Gelişmiş, modern bir toplumda bireyler, inanmaya, inanmamaya ya da neye inanacaklarına kendileri karar verirler, öyle değil mi? Tam da öyle, tümüyle katılıyorum söylediklerinize!.. Peki madem katılıyorsunuz, o zaman niye benim de ödediğim vergilerle bir Diyanet İşleri Bakanlığı kuruyor, ona dünyanın bütçesini ayırıyor ve yalnızca bir tek dinin (Müslümanlığın) ve bir tek mezhebin (Sünniliğin) destekçiliğini yapıyorsunuz: Bu ülkede başka dinlere inanan yurttaşlarımız, Museviler, Gregoryanlar, Protestanlar, Katolikler, Ortodokslar yok mu? Aleviler, Süryaniler, Ateistler başka topraklarda mı yaşıyor? Bir zahmet minareye çıkmış, usul bilen bir müezzininin, güzelim insan sesiyle ezan okuması yerine, niçin sonuna kadar açılmış hoparlörlerin metalik gümbürtüsüyle, günde beş vakit ödünü patlatıyorsunuz insanların?
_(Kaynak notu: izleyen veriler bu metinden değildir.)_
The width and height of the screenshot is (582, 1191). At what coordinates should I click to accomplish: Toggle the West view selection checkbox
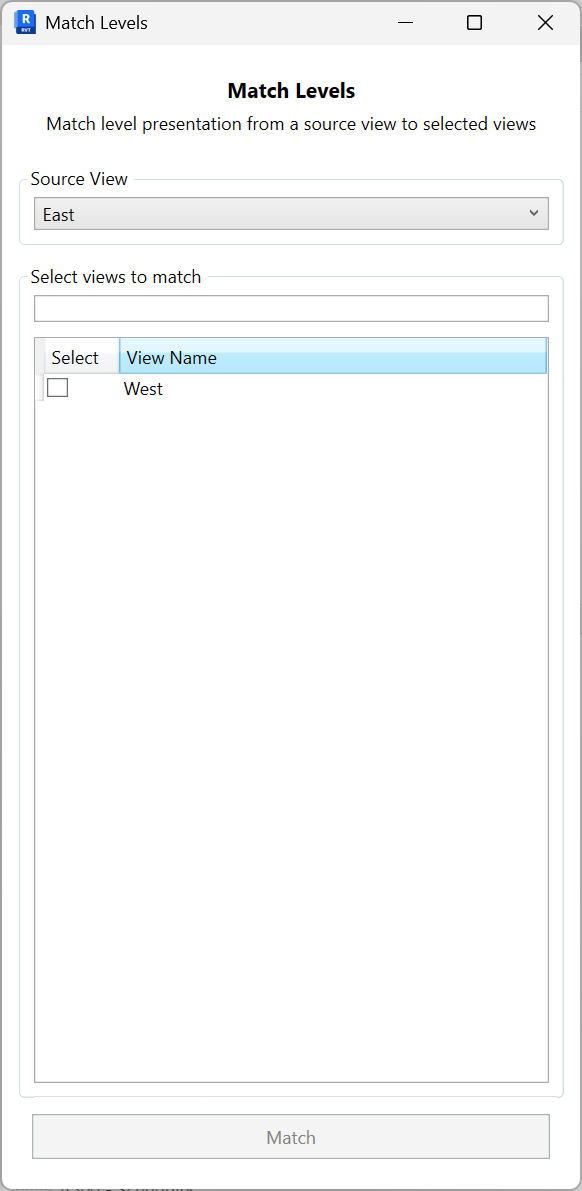(x=57, y=387)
Aynı semtlerdeki camilerin ezana farklı zamanlamayla başlaması, her gün ısrarla yinelenen münferit birer müezzin hatası mı, yoksa bu hiç bitmeyecekmiş gibi uzayan metalik gürültü, size benzemeyen -yani Müslüman ve Sünni olmayan- yurttaşlara karşı yürüttüğünüz bir terör uygulaması mı? Canım, bütün bunların bizimle, biz laiklerle ne ilgisi var, dincilerin yaptığı şeyler bunlar, biz de şikayetçiyiz aslında. O ‘dinci’ dediğiniz görevliler, sizin Diyanet İşleri Başkanlığı’ndan almıyorlar mı aylıklarını, benim de ödediğim vergilerle yani? Niçin, öldükten sonra yakılmak isteyenler için ayırdığınız bir karış vatan toprağı yok, niçin Ateist mezarlıkları olmasın! Artık biliyoruz, insan haklarını umursadığınız yok! Peki, ölü haklarına olsun saygı gösteremez misiniz? Üstelik pek çoğunuzun, kendini, ‘devrimci, ilerici, toplumcu, aydınlanmacı’ vb. sıfatlarla tanımladığınızı biliyorum. Ama bence artık şapkanızı ya da sarığınızı önünüze koyup, düşünmenizin zamanı geldi. Lütfen içtenlikle düşünün ve bir karar verin: Siz -ve bu devletiniz- sahiden ‘laik’ misiniz, yoksa ‘otoriter, totaliter, tutucu, muhafazakâr, dediğim dedik, ceberut’ ve hatta ‘gerici, dinci’ gibi sıfatlara daha mı uygun bir konumdasınız?
Sevgili ‘laik’ dostlarım…
Yorumlar kapatıldı.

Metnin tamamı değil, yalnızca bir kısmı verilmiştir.